● **Task goal**: Among the entries below, tally each line containing "Today"; respond with the total only.

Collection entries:

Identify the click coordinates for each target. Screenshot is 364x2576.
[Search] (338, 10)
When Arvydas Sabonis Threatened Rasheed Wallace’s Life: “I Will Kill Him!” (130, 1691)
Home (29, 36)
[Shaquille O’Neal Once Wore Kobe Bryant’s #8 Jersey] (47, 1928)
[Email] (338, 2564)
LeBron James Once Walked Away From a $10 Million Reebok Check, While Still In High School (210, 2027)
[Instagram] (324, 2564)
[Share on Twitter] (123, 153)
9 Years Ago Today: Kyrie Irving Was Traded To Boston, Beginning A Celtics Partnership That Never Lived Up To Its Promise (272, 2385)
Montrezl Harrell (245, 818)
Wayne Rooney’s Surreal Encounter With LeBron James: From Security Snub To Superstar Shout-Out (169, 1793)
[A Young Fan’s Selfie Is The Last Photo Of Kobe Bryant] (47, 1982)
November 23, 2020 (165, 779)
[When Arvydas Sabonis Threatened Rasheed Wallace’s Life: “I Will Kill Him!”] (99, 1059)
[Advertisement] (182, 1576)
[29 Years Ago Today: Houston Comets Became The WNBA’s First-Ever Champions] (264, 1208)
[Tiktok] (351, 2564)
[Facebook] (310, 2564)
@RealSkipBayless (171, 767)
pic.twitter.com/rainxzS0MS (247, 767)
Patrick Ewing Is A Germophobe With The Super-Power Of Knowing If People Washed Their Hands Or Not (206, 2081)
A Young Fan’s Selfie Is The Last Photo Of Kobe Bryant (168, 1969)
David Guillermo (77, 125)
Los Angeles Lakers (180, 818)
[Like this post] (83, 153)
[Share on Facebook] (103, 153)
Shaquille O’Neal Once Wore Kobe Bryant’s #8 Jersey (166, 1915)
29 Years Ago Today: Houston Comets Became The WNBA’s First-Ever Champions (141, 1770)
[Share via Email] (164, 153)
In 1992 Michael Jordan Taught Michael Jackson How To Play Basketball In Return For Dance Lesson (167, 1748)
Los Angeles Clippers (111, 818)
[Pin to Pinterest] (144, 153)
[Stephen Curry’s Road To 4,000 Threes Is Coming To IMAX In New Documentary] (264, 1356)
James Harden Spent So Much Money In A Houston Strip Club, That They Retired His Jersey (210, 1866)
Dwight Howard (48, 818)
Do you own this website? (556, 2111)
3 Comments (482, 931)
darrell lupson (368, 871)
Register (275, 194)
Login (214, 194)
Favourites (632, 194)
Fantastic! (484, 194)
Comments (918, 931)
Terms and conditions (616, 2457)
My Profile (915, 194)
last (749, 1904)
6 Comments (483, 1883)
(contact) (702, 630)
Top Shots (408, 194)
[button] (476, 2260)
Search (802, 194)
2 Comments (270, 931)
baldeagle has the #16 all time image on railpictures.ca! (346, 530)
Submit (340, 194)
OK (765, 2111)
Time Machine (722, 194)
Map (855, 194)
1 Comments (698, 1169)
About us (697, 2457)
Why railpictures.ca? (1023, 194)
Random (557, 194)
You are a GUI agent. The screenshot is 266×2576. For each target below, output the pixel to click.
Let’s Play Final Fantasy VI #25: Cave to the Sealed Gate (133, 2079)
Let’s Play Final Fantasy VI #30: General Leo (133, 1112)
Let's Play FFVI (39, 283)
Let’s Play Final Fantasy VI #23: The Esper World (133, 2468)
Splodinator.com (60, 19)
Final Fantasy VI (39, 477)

● **Output for this exercise**: 3